In my third instalment on Britain’s greatest miscarriage of justice in living history, I covered past Post Office executives who are living the good life, completely untouched by the scandal of hundreds of innocent subpostmasters who have been suffering with unsafe criminal convictions, broken lives and poor health.

Today, I look at the history of large Government contracts being awarded with the help of politicians, which started in the 1960s with the Labour MP Tony Benn (1925-2014). These led to projects that were, as we would say today, ‘too big to fail’.

On January 21, 2024, The Sunday Times published Robert Colvile’s excellent article, ‘The unlikely villain of the Horizon scandal? Tony Benn’, excerpts of which follow, emphases mine.

Colvile lays out the history of ICL, later bought out by Fujitsu UK. ICL was a shining star during Harold Wilson‘s first premiership, 1964-1970, which was partly characterised by his theme of ‘the white heat’ of technology:

In the 1960s the Wilson government had a problem. No one wanted to buy the products Britain was making. So it decided to form giant new national champions that could conquer the export markets, by merging a host of existing companies at gunpoint. This was the process that gave us British Leyland. And, thanks to Benn, then minister for technology, it also gave us Britain’s answer to IBM — International Computers Ltd, or ICL

Benn didn’t just shower ICL with grants. He gave it first refusal on government contracts. Even into the 1980s, any computer above a certain size had to come from ICL. Which was a problem, because ICL’s computers weren’t very good. “It would be fair to say,” recalled Sir Peter Gershon, who worked at the firm, “that most of the customers were not very happy.” Not least because the products those public servants were forced to use, as he euphemistically recalled, “had quite a lot of technical challenges”.

The hope was that ICL would rival IBM. Even though it could never achieve that lofty, global status, it became too big to fail and had to be saved, hence Fujitsu’s rescue:

ICL wasn’t good enough to beat IBM. So it made most of its money from the British government. But that left the government with computers that weren’t good enough. In 1981, when ICL was facing bankruptcy, Margaret Thatcher wanted to let it die. But, says Gershon, “some very very brave civil servants … stood up and basically persuaded her, and Keith Joseph, that … if ICL went bust, the government would grind to a halt.” ICL was, like the banks in 2008, too big to fail. So a rescue was arranged. The tie-up with Fujitsu was critical to that process, because ICL’s customers actually trusted the Japanese tech.

ICL lost its monopoly status, but throughout its complicated corporate history it remained deeply embedded in the British state, which continued to provide the lion’s share of its revenue.

Then along came Pathway, the precursor to Horizon for the then-Department of Social Security in conjunction with the Post Office, where many people collected their benefits payments:

In the 1980s it got the contract for the state pension database. So it was the natural choice when, in 1995, the government decided to automate the entire benefits system.

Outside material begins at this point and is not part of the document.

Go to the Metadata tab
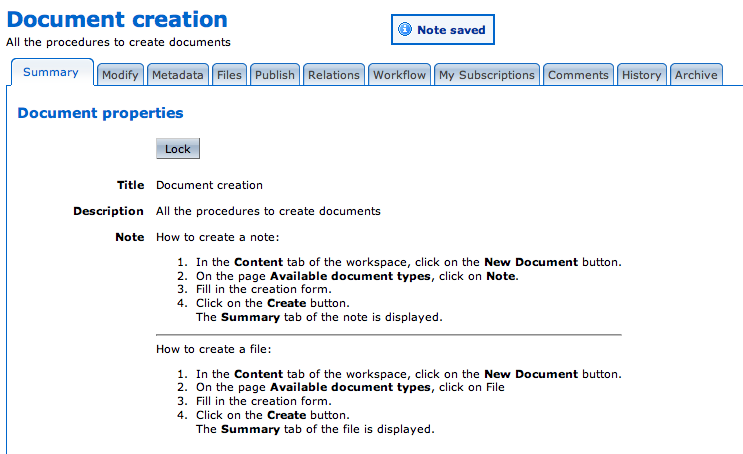The width and height of the screenshot is (743, 454). click(178, 75)
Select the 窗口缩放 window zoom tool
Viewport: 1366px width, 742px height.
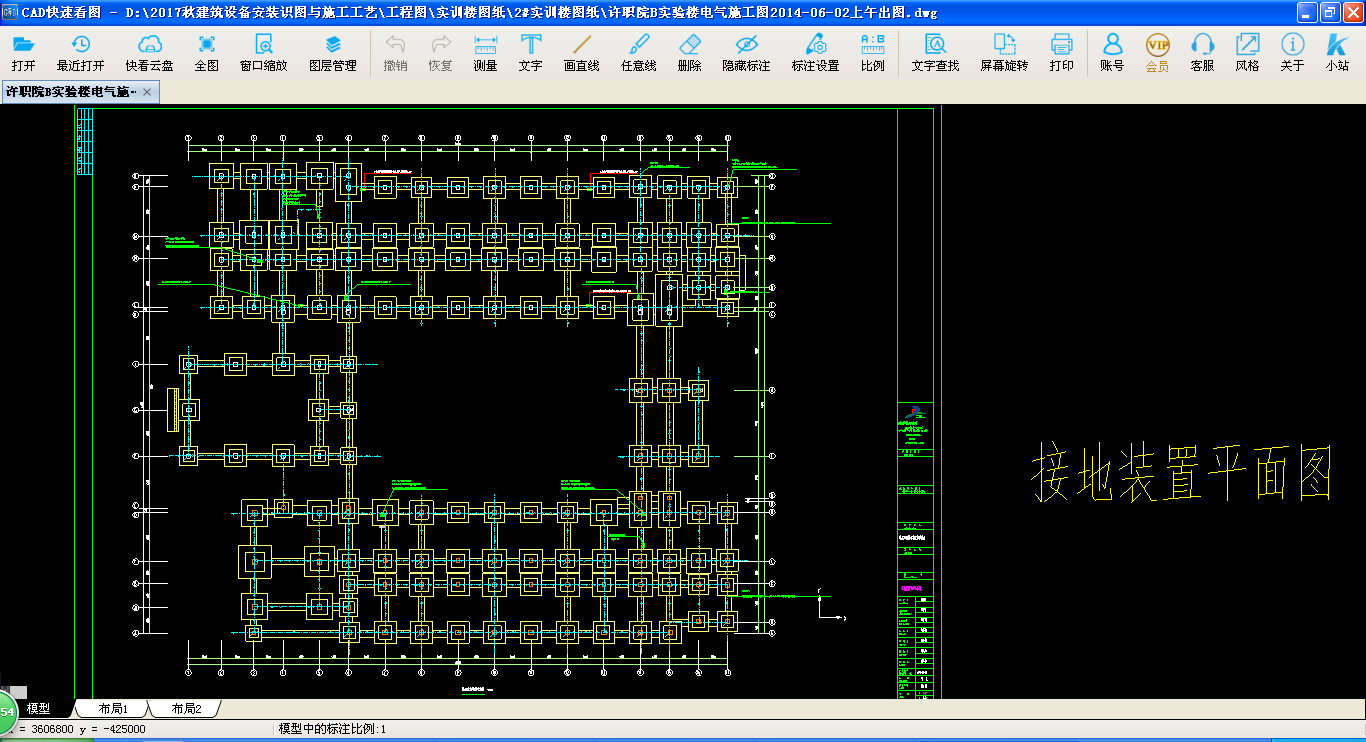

That project, called Pathway, was awarded jointly by the Department of Social Security and the Post Office. It was a disaster, and in 1999 it was abandoned with nine-figure write-offs. But it was agreed that ICL (by then fully owned by Fujitsu, which knew a captive market when it saw one) would get another massive contract: to use the Pathway technology to computerise the Post Office branch network. The project’s name? Horizon.

In 1999, Tony Blair was Prime Minister. The Horizon software, like Pathway, was full of bugs, yet Fujitsu persuaded Blair to press on with it:

… according to evidence submitted to the official inquiry, Fujitsu executives told the Blair government that if it didn’t sign the deal, ICL would collapse, with catastrophic implications for the services it was already running. As in 1981, it was too big to fail. And the sub-postmasters paid the price.

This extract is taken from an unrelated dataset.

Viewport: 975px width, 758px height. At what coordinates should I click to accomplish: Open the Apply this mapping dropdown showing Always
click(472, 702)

However, looking beyond Horizon, a history of poor — expensive — procurement has characterised various governments with shocking results:

… the ICL/Fujitsu story also reminds us of something else: how very bad the British state is at spending money. In 2020 the procurement expert Peter Smith published a book called Bad Buying. A disproportionate number of his examples involved the British state: HS2, PFI, Blair’s NHS IT programme, the lease rip-off that left a Suffolk primary school owing £500,000 for 125 laptops.

But the anecdotes were even worse. Smith had been appointed commercial director of a huge government project that involved paying a large consultancy firm more than £600,000 a week. He asked to talk to the person managing the contract. There wasn’t one. Whitehall officials “didn’t think it was worth it” to pay someone £30,000 to £40,000 a year to oversee a deal worth a thousand times that. So Smith looked at the invoices himself. He found that the 100 “full-time” staff the contractor was providing included the partners’ personal assistants. And that the firm had charged full whack for the day of its Christmas lunch. “An unfortunate error,” the consultants said.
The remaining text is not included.